There is another character that comes under this heading of freedom: Cèlia. She, as I understand it, represents the two worst problems of the colonies. The first was the denial of freedom by the owners who took control of the workers’ lives through education, and the second was caused by the workers themselves, since living in this closed, claustrophobic place bred asphyxiating gossip.

Climent, the great tragic character of the novel, is a victim of the customs of the place and time. He is the oldest son, and cannot leave his parents and, moreover, the woman he loves marries another man.

Victim of a servile education: «yes, sir», is what this character repeats most.

Victim of a plot: he is promoted with the sole intention of turning him into a scapegoat if necessary and, in particular, the victim of his own fears and cowardice.

Another of these key characters is Bernat, the watchman.

There are moments in the novel in which Bernat, the watchman-messenger, almost constitutes the main thrust of the story. He moves around the colony running messages, thus modifying the other characters.

There is also Bernat-dustman: as he cleans up the rubbish of the colony’s inhabitants, he reveals their filth and wretchedness.

He is someone who embodies solitude in his relationship with Moreua, the mule with whom he shares his life and his secrets about his impossible love for Quitèria.
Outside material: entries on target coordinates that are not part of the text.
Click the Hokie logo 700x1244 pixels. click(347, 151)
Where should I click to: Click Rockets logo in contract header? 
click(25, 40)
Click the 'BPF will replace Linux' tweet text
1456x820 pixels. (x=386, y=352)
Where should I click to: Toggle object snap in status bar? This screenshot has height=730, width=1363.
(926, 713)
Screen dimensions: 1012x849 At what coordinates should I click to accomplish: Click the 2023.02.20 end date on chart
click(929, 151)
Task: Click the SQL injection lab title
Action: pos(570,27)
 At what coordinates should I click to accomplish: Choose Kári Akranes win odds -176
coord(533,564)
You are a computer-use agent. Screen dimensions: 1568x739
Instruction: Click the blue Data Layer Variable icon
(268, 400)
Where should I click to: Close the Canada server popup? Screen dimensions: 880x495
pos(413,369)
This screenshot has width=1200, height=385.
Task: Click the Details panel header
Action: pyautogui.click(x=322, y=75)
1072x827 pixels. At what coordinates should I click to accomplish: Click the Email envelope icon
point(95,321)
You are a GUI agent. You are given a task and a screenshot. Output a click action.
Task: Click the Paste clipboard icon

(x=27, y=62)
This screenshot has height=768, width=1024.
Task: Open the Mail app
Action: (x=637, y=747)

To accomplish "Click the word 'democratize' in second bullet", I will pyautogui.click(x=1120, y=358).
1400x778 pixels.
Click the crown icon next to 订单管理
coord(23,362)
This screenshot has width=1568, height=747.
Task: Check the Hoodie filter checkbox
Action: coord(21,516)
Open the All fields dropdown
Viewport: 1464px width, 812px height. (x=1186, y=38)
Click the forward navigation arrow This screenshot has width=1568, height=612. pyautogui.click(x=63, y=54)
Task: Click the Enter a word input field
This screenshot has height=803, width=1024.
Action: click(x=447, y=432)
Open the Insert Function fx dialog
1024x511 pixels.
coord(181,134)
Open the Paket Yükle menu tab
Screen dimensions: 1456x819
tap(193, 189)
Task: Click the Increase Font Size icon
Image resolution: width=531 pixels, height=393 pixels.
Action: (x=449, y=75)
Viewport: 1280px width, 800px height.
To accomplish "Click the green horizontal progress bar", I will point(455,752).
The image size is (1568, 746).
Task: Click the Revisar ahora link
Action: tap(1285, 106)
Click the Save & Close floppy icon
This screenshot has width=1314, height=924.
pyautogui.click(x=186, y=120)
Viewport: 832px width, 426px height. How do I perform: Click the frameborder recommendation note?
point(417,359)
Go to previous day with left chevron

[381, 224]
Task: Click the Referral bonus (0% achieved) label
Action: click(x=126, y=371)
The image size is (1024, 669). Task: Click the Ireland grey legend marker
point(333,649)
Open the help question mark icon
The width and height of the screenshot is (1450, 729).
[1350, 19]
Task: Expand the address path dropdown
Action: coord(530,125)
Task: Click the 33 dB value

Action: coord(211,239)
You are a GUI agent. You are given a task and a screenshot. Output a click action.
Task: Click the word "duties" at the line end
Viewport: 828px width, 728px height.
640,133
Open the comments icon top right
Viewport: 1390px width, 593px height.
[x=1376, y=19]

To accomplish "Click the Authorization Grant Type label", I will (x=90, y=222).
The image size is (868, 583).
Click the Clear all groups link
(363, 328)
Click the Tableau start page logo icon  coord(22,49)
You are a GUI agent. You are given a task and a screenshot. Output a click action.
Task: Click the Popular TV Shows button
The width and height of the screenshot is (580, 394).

And, still more essential, perhaps, is his friendship with Climent.

And, now, to conclude, I’d like to stress one factor that appears in the novel, the most important one for me because it is the counterpoint to fear, the counterpoint to all the sick, poisoned relationships in the colony. This element is the bridge.

The bridge joins two paths and makes it possible to cross a stream. The bridge, which is understanding and meeting, is also reconciliation.

All this has come out of deep experience, the desire to tell the story and, above all, it has come out of necessity! Which is, perhaps, the reason why I write.